* Dataset excerpts *

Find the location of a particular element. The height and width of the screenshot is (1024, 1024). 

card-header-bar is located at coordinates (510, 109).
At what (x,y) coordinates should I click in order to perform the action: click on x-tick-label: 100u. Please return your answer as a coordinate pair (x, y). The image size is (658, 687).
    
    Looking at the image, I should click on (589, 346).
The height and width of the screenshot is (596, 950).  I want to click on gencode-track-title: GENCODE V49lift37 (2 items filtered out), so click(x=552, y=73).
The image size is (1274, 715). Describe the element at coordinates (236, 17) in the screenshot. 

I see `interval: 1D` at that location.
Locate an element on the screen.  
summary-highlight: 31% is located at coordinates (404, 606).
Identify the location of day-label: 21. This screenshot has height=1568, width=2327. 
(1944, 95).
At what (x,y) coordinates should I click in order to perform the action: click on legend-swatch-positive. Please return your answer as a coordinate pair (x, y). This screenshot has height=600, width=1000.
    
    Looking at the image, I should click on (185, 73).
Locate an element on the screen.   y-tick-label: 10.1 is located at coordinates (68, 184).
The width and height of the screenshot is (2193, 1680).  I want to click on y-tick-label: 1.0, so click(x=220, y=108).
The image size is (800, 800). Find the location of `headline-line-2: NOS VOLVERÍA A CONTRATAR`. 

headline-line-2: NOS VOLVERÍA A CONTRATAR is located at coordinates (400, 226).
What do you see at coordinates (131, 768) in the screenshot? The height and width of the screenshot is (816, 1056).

* Your task *
Repeat the data below verbatim, starting with the line that contains "The width and" and going on through the line that contains "headline-line-2: NOS VOLVERÍA A CONTRATAR is".

* Output below *
The width and height of the screenshot is (2193, 1680).  I want to click on y-tick-label: 1.0, so click(x=220, y=108).
The image size is (800, 800). Find the location of `headline-line-2: NOS VOLVERÍA A CONTRATAR`. 

headline-line-2: NOS VOLVERÍA A CONTRATAR is located at coordinates (400, 226).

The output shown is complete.